*Task*
For every line in the entries that contains "Expand", show the whole line.

*Given data*
● ● ●
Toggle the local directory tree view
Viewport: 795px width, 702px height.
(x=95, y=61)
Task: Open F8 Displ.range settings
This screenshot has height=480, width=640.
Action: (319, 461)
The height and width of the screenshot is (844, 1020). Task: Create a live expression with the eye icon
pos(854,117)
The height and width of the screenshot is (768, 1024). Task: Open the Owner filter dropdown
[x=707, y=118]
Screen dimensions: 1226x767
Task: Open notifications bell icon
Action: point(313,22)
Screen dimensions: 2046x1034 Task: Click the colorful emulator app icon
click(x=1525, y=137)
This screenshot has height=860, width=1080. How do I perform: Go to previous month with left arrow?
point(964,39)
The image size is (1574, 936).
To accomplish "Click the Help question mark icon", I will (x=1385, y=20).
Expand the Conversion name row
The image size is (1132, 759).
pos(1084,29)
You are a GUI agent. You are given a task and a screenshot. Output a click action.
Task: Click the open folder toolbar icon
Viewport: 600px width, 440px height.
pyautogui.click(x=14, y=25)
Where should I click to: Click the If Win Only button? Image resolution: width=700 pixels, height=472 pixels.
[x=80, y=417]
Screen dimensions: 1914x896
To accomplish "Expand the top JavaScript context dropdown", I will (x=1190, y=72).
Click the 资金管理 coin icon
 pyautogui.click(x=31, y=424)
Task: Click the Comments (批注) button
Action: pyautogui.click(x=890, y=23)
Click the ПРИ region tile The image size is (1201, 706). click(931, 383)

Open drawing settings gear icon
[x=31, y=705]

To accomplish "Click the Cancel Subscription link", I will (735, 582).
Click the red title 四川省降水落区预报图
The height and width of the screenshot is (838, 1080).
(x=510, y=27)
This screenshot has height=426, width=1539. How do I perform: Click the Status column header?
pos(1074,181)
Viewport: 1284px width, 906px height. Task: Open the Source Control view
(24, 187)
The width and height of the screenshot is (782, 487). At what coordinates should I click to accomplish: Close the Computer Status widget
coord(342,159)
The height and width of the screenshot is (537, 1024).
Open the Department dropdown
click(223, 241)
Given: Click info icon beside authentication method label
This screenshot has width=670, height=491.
● ● ●
*Response for this exercise*
Expand the Conversion name row
To accomplish "Expand the top JavaScript context dropdown", I will (x=1190, y=72).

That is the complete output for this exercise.